3.3. Aptamers as Diagnostic
The first aptamers used in GBM detection tools, and thus potentially applicable for GBM diagnosis, were aimed at identifying GBM cells by means of the extracellular matrix glycoprotein Tenascin-C (TN). As early as 2001, Hicke BJ et al. used TN-expressing U251 cells and purified TN to obtain TTA1, an RNA aptamer (modified with f2′-F-pyrimidine and 2′-OH purine nucleotides), specific to the tumor-associated protein TN. TTA1 proved to bind TN with a very high affinity (Kd, 3 × 10−9 M) [36]. Moreover, the group evaluated the binding via surface plasmon resonance (SPR), a technique detecting circulating cancer biomarkers usable as key actors of liquid biopsy for GBM diagnosis [57]. A few years later, the same group used scintigraphy to assess the distribution in mice of the technetium-99m-labeled aptamer, showing the potential clinical application of radiolabeled TTA1 [34]. In 2003, the same target was used by Gold et al. to select a DNA aptamer, GBI-10, in the U251 cell line. They demonstrate the selectivity of GBI-10 for GBM cells, with the aptamer-TN interaction assessed via enzyme-linked immunosorbent assay (ELISA) and biosensor analysis with SPR [35]. Thereafter, Li Y et al. emphasize the potential diagnostic application of GBI-10 with a molecular recognition force spectroscopy (MR-FS) study investigating dynamic aptamer-target interactions [29].
More recently, interest has been mainly focused on EGFR and on its receptor variant III, EGFRvIII, which is associated with GBM aggressiveness.

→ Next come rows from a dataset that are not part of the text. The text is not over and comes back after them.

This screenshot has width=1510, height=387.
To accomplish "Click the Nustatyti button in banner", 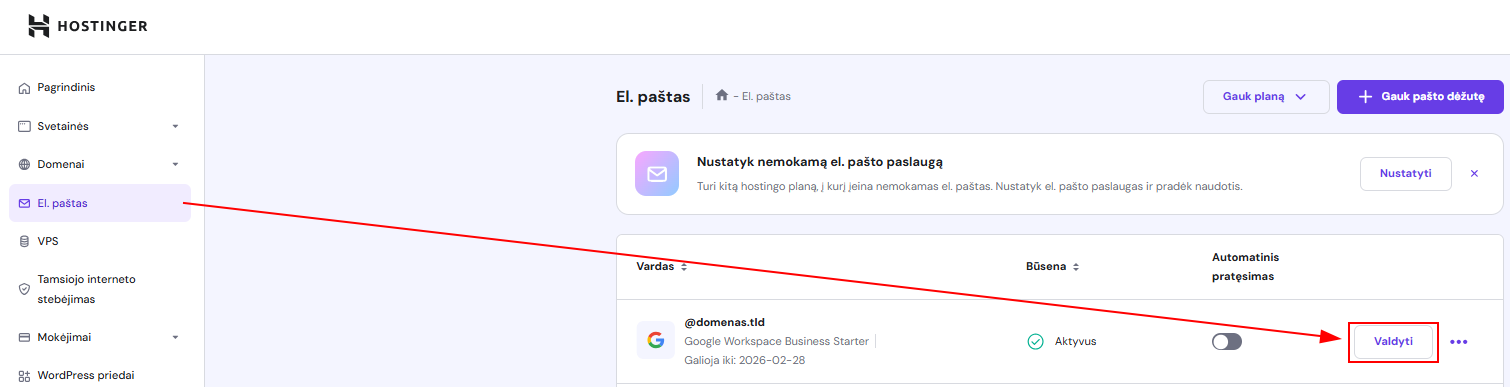I will click(1405, 173).
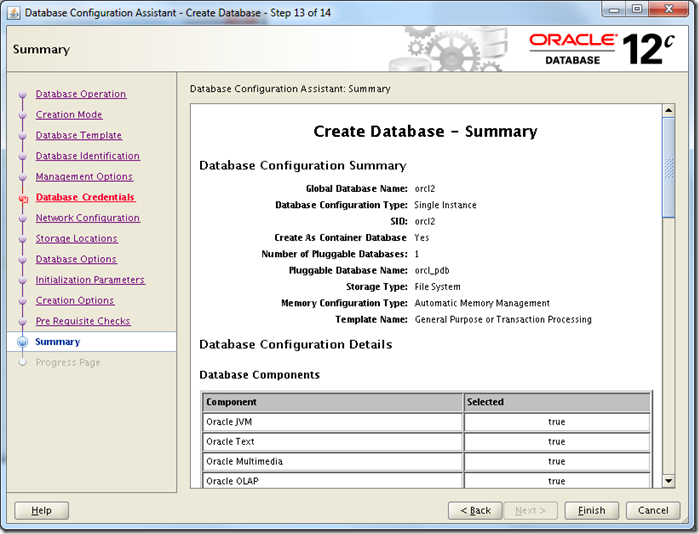The height and width of the screenshot is (534, 699).
Task: Click the summary scrollbar down arrow
Action: pos(669,481)
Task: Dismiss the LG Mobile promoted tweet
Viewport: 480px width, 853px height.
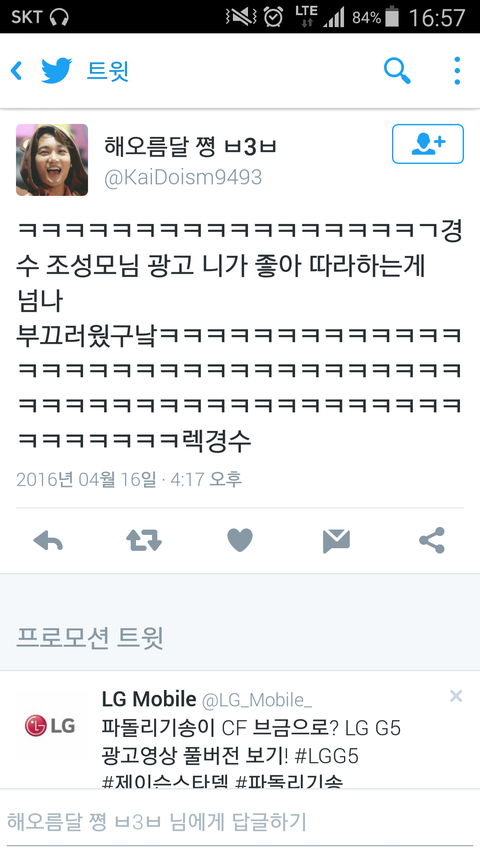Action: (456, 696)
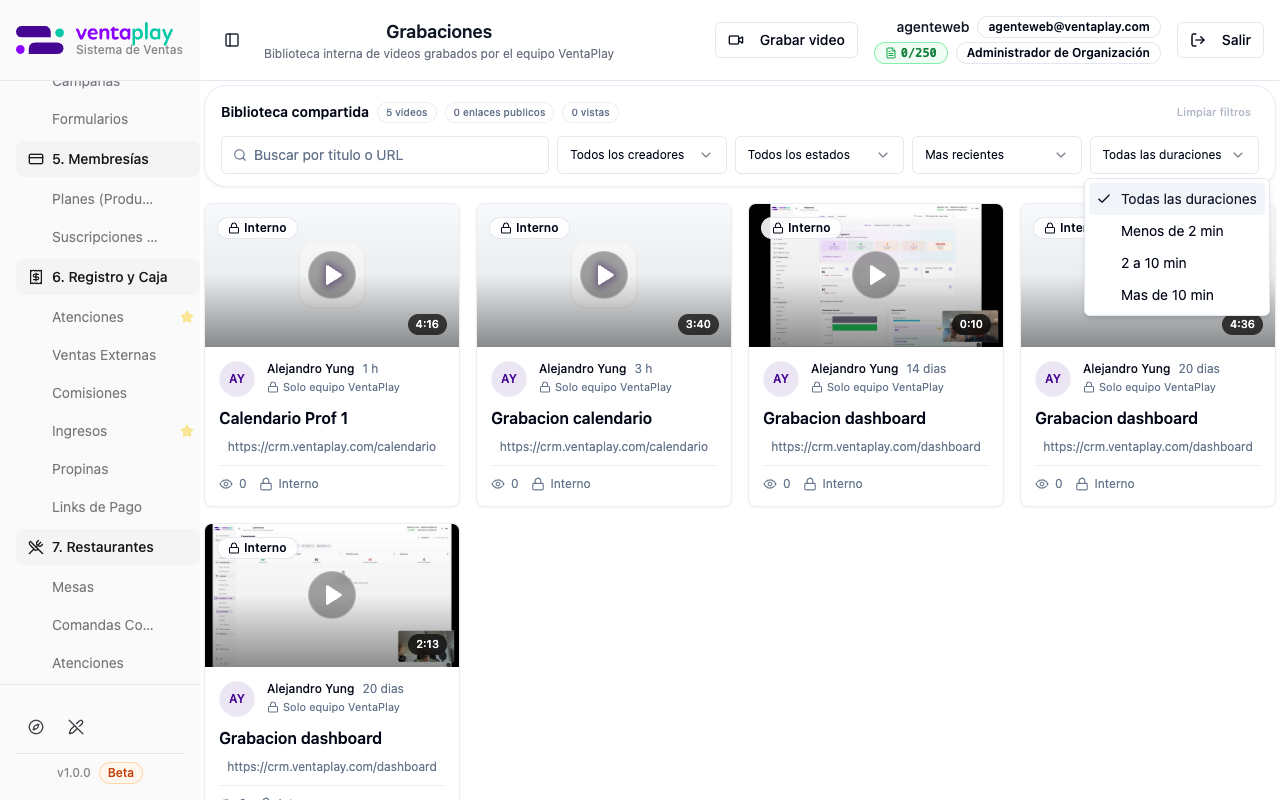
Task: Open the Todos los creadores dropdown
Action: [x=641, y=155]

Over the past few years, DNA and RNA aptamers have been generated and used for EGFR-mediated detection of GBM. In 2010, Iqbal et al. isolated an anti-EGFR RNA aptamer by iterative selection using the purified human protein [33]. The authors proved not only the ability of the aptamer to bind wild-type and mutant EGFR with high affinity (Kd = 2.4 nM), but also demonstrated the aptamer’s capacity to detect and capture murine and human GBM cells when it is immobilized on a glass substrate, so it is possible to use the technique for early detection and the monitoring of residual disease [33]. In fact, one year later, the same group designed a flow-through lab-on-chip device that took advantage of the surface-bound aptamer’s affinity for EGFR, the biomarker overexpressed in GBM, to demonstrate that a microfluidic-based approach can be used to detect and isolate GBM cells [31]. The group then advanced the diagnostic use of anti-EGFR aptamers with two subsequent articles on the tracking of the differential dynamics of GBM cell morphology on aptamer-grafted substrates, and on the analysis of dynamic morphology in computational single-cell metrics to detect and recognize tumor cells [22,29].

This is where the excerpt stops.